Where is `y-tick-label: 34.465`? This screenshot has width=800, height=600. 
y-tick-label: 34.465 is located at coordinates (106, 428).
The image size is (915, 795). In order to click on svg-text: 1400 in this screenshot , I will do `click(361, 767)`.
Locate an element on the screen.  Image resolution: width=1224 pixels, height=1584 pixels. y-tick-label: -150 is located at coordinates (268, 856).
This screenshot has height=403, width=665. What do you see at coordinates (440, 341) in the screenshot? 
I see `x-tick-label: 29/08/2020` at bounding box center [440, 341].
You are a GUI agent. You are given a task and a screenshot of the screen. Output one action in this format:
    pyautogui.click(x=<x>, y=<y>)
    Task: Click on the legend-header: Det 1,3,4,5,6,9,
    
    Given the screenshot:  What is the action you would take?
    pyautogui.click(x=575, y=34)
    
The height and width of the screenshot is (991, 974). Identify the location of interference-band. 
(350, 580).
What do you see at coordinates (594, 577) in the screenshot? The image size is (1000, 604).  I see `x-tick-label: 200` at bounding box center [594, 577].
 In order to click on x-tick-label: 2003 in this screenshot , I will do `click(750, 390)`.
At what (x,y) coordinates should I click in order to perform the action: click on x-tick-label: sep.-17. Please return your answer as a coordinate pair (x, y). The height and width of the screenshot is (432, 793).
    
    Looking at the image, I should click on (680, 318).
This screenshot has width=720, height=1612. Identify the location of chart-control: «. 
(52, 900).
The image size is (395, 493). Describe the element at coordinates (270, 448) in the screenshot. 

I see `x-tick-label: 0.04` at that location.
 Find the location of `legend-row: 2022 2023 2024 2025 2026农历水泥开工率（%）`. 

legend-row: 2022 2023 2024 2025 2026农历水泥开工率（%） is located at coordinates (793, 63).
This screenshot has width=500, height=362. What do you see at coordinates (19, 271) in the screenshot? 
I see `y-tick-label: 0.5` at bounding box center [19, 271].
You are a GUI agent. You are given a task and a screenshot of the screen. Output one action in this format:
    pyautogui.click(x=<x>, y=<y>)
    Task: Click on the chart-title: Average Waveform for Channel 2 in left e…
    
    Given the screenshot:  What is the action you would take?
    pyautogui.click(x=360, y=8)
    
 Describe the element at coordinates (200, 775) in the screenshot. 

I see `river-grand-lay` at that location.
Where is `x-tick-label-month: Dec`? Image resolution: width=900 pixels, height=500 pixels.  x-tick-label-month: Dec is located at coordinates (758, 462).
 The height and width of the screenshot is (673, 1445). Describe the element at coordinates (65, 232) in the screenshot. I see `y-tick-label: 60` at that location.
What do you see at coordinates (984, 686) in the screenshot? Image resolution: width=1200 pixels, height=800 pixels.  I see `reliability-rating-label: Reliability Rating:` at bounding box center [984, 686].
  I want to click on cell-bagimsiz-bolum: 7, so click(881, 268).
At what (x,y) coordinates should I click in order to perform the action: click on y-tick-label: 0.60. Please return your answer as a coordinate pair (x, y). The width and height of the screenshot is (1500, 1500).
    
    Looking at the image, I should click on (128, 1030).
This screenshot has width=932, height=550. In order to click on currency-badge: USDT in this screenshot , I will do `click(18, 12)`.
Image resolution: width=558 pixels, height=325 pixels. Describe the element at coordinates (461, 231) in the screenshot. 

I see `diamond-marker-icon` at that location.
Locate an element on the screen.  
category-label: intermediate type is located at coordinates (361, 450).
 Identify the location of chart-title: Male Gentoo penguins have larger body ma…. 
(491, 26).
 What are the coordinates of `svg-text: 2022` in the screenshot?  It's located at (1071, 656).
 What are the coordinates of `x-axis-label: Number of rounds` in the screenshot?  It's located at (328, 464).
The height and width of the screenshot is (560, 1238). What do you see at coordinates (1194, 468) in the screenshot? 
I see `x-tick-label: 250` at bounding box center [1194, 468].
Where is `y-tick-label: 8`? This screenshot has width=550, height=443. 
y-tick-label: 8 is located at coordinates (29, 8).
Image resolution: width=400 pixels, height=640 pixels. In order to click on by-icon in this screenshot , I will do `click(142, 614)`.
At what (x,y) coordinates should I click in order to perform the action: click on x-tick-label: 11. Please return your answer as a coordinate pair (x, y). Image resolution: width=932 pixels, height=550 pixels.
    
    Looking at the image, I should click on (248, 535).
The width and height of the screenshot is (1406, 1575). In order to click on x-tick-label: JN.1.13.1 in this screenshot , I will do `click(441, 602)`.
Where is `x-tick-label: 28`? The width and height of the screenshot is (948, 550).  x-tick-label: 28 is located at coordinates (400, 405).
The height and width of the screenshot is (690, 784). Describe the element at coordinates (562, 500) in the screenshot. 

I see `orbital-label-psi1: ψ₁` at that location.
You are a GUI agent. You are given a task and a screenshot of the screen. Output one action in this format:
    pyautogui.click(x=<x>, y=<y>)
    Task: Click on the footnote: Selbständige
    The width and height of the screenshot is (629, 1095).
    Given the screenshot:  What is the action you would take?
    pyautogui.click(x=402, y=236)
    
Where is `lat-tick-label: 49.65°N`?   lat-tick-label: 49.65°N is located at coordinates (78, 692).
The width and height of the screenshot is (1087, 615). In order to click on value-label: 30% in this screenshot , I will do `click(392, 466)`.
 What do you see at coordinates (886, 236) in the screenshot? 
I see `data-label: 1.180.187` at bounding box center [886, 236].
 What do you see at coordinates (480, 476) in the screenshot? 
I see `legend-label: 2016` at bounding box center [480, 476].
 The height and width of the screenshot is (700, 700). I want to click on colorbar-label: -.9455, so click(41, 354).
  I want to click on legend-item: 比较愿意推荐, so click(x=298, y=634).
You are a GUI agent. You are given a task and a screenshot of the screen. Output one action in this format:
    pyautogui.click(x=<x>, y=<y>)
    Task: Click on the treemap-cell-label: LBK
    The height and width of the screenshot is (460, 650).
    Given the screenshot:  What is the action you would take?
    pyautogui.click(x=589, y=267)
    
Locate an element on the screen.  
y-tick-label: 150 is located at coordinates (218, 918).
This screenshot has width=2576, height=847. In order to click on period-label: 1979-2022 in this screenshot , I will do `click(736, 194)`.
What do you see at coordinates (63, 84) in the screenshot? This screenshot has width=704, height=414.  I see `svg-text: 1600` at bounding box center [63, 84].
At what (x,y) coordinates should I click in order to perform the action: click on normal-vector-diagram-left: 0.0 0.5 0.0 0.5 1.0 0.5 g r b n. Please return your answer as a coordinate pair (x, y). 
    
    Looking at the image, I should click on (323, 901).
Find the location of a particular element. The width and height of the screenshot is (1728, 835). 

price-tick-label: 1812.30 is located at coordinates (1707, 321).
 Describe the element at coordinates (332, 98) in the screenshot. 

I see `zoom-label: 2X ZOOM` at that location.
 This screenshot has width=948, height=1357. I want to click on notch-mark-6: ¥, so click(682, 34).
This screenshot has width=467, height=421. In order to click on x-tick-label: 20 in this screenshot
■ ■ ■ ■ ■
Your task: Copy all of the material above word for word, with nothing left out or changed.

Solution:
Where is `y-tick-label: 34.465`? This screenshot has width=800, height=600. 
y-tick-label: 34.465 is located at coordinates (106, 428).
The image size is (915, 795). In order to click on svg-text: 1400 in this screenshot , I will do `click(361, 767)`.
Locate an element on the screen.  Image resolution: width=1224 pixels, height=1584 pixels. y-tick-label: -150 is located at coordinates (268, 856).
This screenshot has height=403, width=665. What do you see at coordinates (440, 341) in the screenshot? 
I see `x-tick-label: 29/08/2020` at bounding box center [440, 341].
You are a GUI agent. You are given a task and a screenshot of the screen. Output one action in this format:
    pyautogui.click(x=<x>, y=<y>)
    Task: Click on the legend-header: Det 1,3,4,5,6,9,
    
    Given the screenshot:  What is the action you would take?
    pyautogui.click(x=575, y=34)
    
The height and width of the screenshot is (991, 974). Identify the location of interference-band. 
(350, 580).
What do you see at coordinates (594, 577) in the screenshot? The image size is (1000, 604).  I see `x-tick-label: 200` at bounding box center [594, 577].
 In order to click on x-tick-label: 2003 in this screenshot , I will do `click(750, 390)`.
At what (x,y) coordinates should I click in order to perform the action: click on x-tick-label: sep.-17. Please return your answer as a coordinate pair (x, y). The height and width of the screenshot is (432, 793).
    
    Looking at the image, I should click on (680, 318).
This screenshot has width=720, height=1612. Identify the location of chart-control: «. 
(52, 900).
The image size is (395, 493). Describe the element at coordinates (270, 448) in the screenshot. 

I see `x-tick-label: 0.04` at that location.
 Find the location of `legend-row: 2022 2023 2024 2025 2026农历水泥开工率（%）`. 

legend-row: 2022 2023 2024 2025 2026农历水泥开工率（%） is located at coordinates (793, 63).
This screenshot has width=500, height=362. What do you see at coordinates (19, 271) in the screenshot? 
I see `y-tick-label: 0.5` at bounding box center [19, 271].
You are a GUI agent. You are given a task and a screenshot of the screen. Output one action in this format:
    pyautogui.click(x=<x>, y=<y>)
    Task: Click on the chart-title: Average Waveform for Channel 2 in left e…
    
    Given the screenshot:  What is the action you would take?
    pyautogui.click(x=360, y=8)
    
 Describe the element at coordinates (200, 775) in the screenshot. 

I see `river-grand-lay` at that location.
Where is `x-tick-label-month: Dec`? Image resolution: width=900 pixels, height=500 pixels.  x-tick-label-month: Dec is located at coordinates (758, 462).
 The height and width of the screenshot is (673, 1445). Describe the element at coordinates (65, 232) in the screenshot. I see `y-tick-label: 60` at that location.
What do you see at coordinates (984, 686) in the screenshot? Image resolution: width=1200 pixels, height=800 pixels.  I see `reliability-rating-label: Reliability Rating:` at bounding box center [984, 686].
  I want to click on cell-bagimsiz-bolum: 7, so click(881, 268).
At what (x,y) coordinates should I click in order to perform the action: click on y-tick-label: 0.60. Please return your answer as a coordinate pair (x, y). The width and height of the screenshot is (1500, 1500).
    
    Looking at the image, I should click on (128, 1030).
This screenshot has width=932, height=550. In order to click on currency-badge: USDT in this screenshot , I will do `click(18, 12)`.
Image resolution: width=558 pixels, height=325 pixels. Describe the element at coordinates (461, 231) in the screenshot. 

I see `diamond-marker-icon` at that location.
Locate an element on the screen.  
category-label: intermediate type is located at coordinates (361, 450).
 Identify the location of chart-title: Male Gentoo penguins have larger body ma…. 
(491, 26).
 What are the coordinates of `svg-text: 2022` in the screenshot?  It's located at (1071, 656).
 What are the coordinates of `x-axis-label: Number of rounds` in the screenshot?  It's located at (328, 464).
The height and width of the screenshot is (560, 1238). What do you see at coordinates (1194, 468) in the screenshot? 
I see `x-tick-label: 250` at bounding box center [1194, 468].
Where is `y-tick-label: 8`? This screenshot has width=550, height=443. 
y-tick-label: 8 is located at coordinates (29, 8).
Image resolution: width=400 pixels, height=640 pixels. In order to click on by-icon in this screenshot , I will do `click(142, 614)`.
At what (x,y) coordinates should I click in order to perform the action: click on x-tick-label: 11. Please return your answer as a coordinate pair (x, y). Image resolution: width=932 pixels, height=550 pixels.
    
    Looking at the image, I should click on (248, 535).
The width and height of the screenshot is (1406, 1575). In order to click on x-tick-label: JN.1.13.1 in this screenshot , I will do `click(441, 602)`.
Where is `x-tick-label: 28`? The width and height of the screenshot is (948, 550).  x-tick-label: 28 is located at coordinates (400, 405).
The height and width of the screenshot is (690, 784). Describe the element at coordinates (562, 500) in the screenshot. 

I see `orbital-label-psi1: ψ₁` at that location.
You are a GUI agent. You are given a task and a screenshot of the screen. Output one action in this format:
    pyautogui.click(x=<x>, y=<y>)
    Task: Click on the footnote: Selbständige
    The width and height of the screenshot is (629, 1095).
    Given the screenshot:  What is the action you would take?
    pyautogui.click(x=402, y=236)
    
Where is `lat-tick-label: 49.65°N`?   lat-tick-label: 49.65°N is located at coordinates (78, 692).
The width and height of the screenshot is (1087, 615). In order to click on value-label: 30% in this screenshot , I will do `click(392, 466)`.
 What do you see at coordinates (886, 236) in the screenshot? 
I see `data-label: 1.180.187` at bounding box center [886, 236].
 What do you see at coordinates (480, 476) in the screenshot? 
I see `legend-label: 2016` at bounding box center [480, 476].
 The height and width of the screenshot is (700, 700). I want to click on colorbar-label: -.9455, so click(41, 354).
  I want to click on legend-item: 比较愿意推荐, so click(x=298, y=634).
You are a GUI agent. You are given a task and a screenshot of the screen. Output one action in this format:
    pyautogui.click(x=<x>, y=<y>)
    Task: Click on the treemap-cell-label: LBK
    The height and width of the screenshot is (460, 650).
    Given the screenshot:  What is the action you would take?
    pyautogui.click(x=589, y=267)
    
Locate an element on the screen.  
y-tick-label: 150 is located at coordinates (218, 918).
This screenshot has width=2576, height=847. In order to click on period-label: 1979-2022 in this screenshot , I will do `click(736, 194)`.
What do you see at coordinates (63, 84) in the screenshot? This screenshot has width=704, height=414.  I see `svg-text: 1600` at bounding box center [63, 84].
At what (x,y) coordinates should I click in order to perform the action: click on normal-vector-diagram-left: 0.0 0.5 0.0 0.5 1.0 0.5 g r b n. Please return your answer as a coordinate pair (x, y). 
    
    Looking at the image, I should click on (323, 901).
Find the location of a particular element. The width and height of the screenshot is (1728, 835). 

price-tick-label: 1812.30 is located at coordinates (1707, 321).
 Describe the element at coordinates (332, 98) in the screenshot. 

I see `zoom-label: 2X ZOOM` at that location.
 This screenshot has width=948, height=1357. I want to click on notch-mark-6: ¥, so click(682, 34).
This screenshot has width=467, height=421. In order to click on x-tick-label: 20 in this screenshot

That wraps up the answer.